FM Você acredita que a vida se modifique, que o homem se aperfeiçoe?

RP A vida é um monte de ruínas. Não existe evolução, coisa nenhuma. E cada dia mais as pessoas estão voltando praticamente para uma idade da pedra da qual elas nunca saíram. Vale a pena escrever porque três ou quatro pessoas, meia dúzia aqui, outros tantos ali, amigos, um pequeno grupo de pessoas, no meu caso os garotos de periferia, os garotos subproletários, enfim, eles são pessoas que se identificam muito com o tipo de coisa que eu escrevo, porque eles não abolem, eles não tiram da cabeça um princípio básico para entender a minha poesia, a palavra criminal. Uma poesia cuja transgressão aponta, em última instância, para o crime, e para a anarquia generalizada – não o anarquismo, mas a Anarquia. A minha poesia nada mais é do que a tentativa de instaurar essa desordem no cotidiano das pessoas.

FM Recordo aqui Pasolini: “talvez a verdadeira tragédia de todo poeta seja a de só atingir o mundo metaforicamente, segundo as regras de uma magia definitivamente limitada na sua apropriação do mundo”.

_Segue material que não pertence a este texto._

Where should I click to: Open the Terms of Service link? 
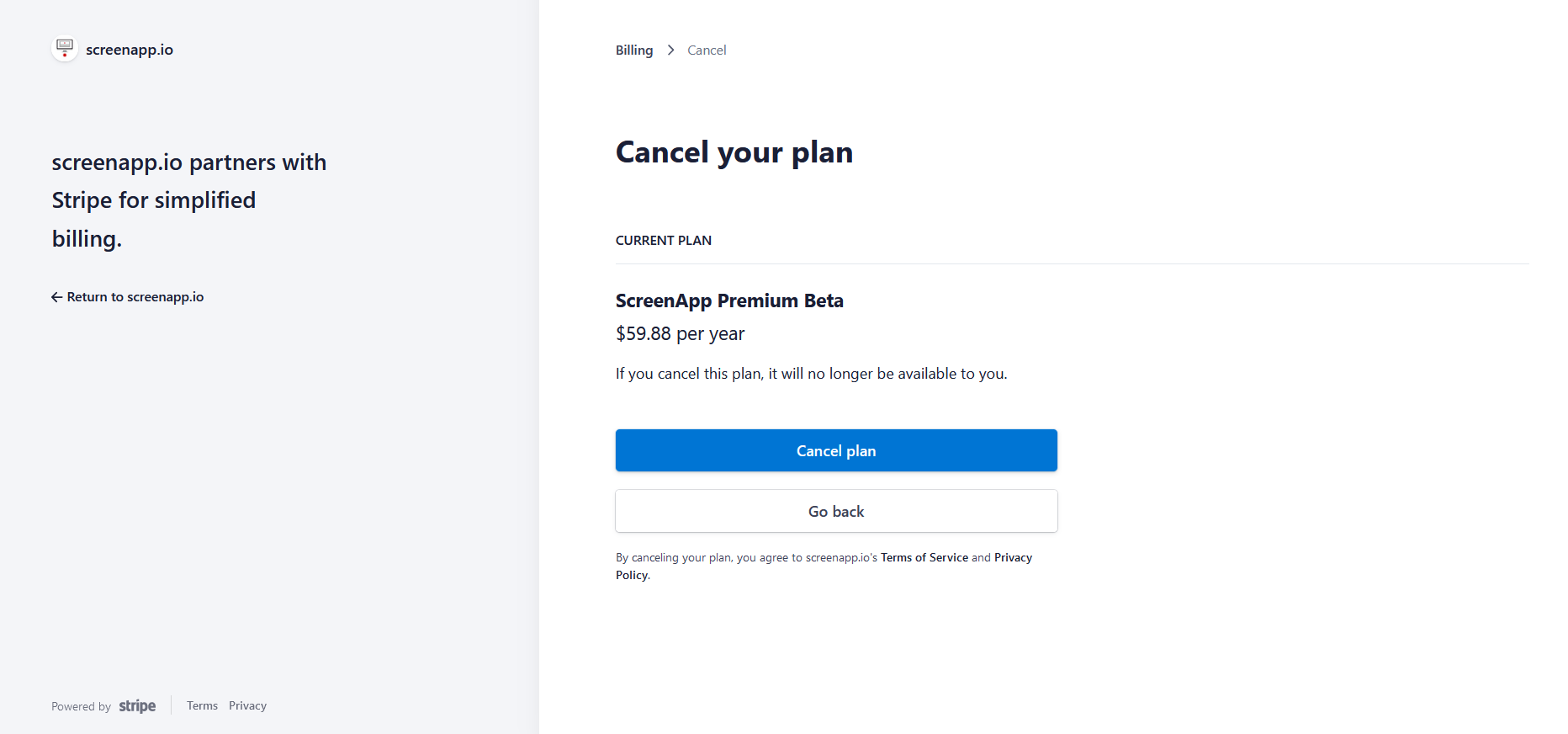coord(924,557)

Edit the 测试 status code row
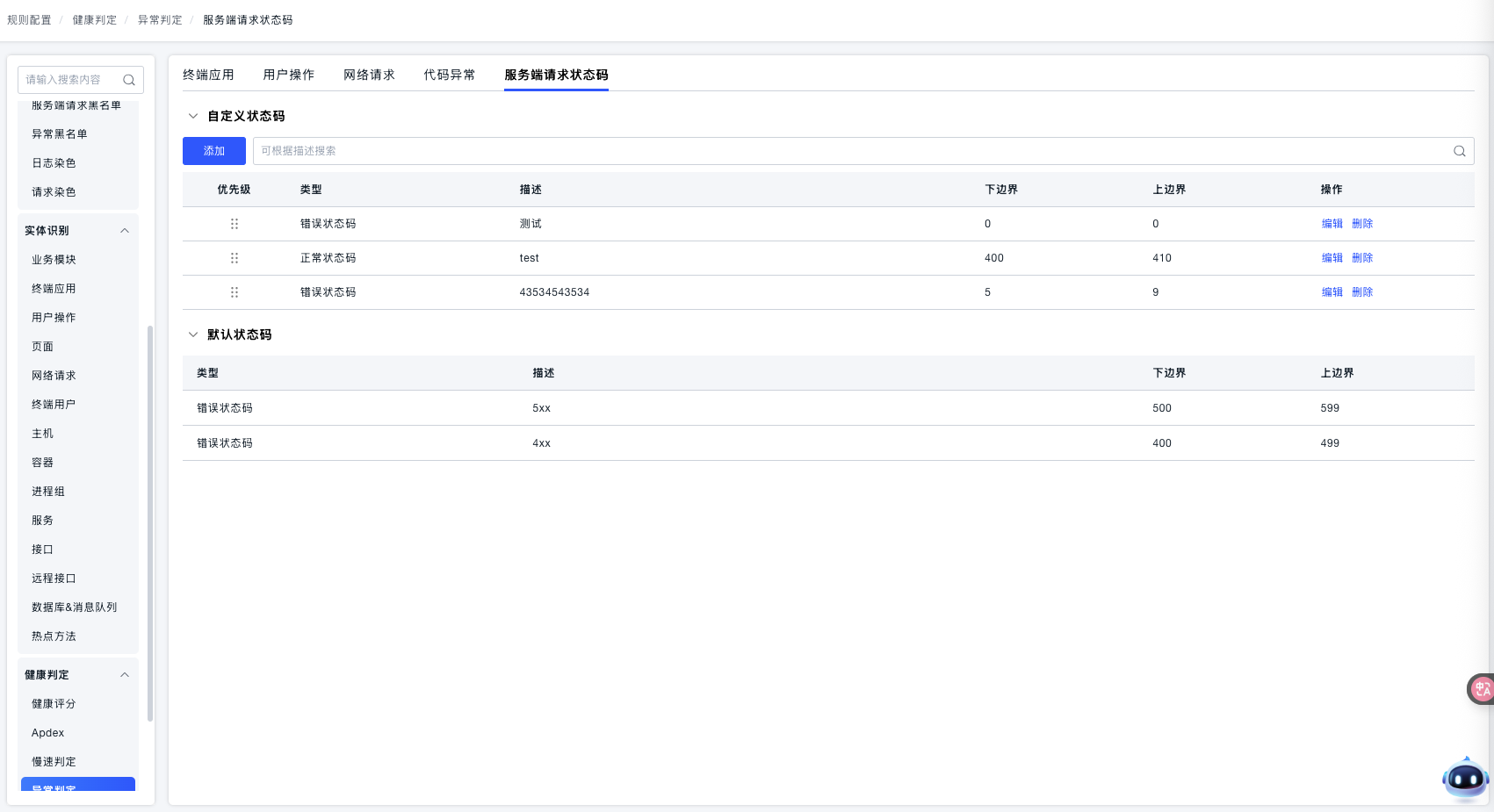tap(1332, 224)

RP Não tenha dúvida, o poeta é um solitário. Poeta que não é solitário são os poetas oficiais, professores universitários bem situados, casados, direitinho. Tem toda uma mídia atrás disso, visando transformar a poesia em mais uma armadilha que faz movimentar o rebanho. Então essa espécie de cumplicidade dessas pessoas com o sistema visa a venda de obras, ou seja, uma poesia feita em função do ego. A minha poesia não é feita em função do ego, e sim em função do delírio. Eu só acredito no delírio, do qual a poesia é uma das manifestações. Eu estou muito próximo da arte bruta, da arte com loucos, com crianças, dos meus amigos grafiteiros de muros… A poesia é para conduzir a isto. A poesia, diz Lautréamont, deve ser feita por todos. Não para todos, mas por todos, cada um à sua maneira. Agora, querer impingir para o povo brasileiro uma escola, um único capítulo da história da literatura como sendo o capítulo, isto é um absurdo. Existem milhares. A verdade é a variedade. Fora disto é a uniformidade, a coisa totalitária que eles querem impor, tanto os de direita quanto os de esquerda e os de centro, do alto, de baixo, todos querem uma visão uniforme da vida, como se isto fosse possível. Então todos estão aí querendo botar essa máscara, impingir esse túmulo para a sociedade brasileira, para a juventude. Agora, você sabe, tem aquele princípio zen, aquele princípio taoísta: quanto mais você pratica o não-agir mas as coisas correm a seu favor.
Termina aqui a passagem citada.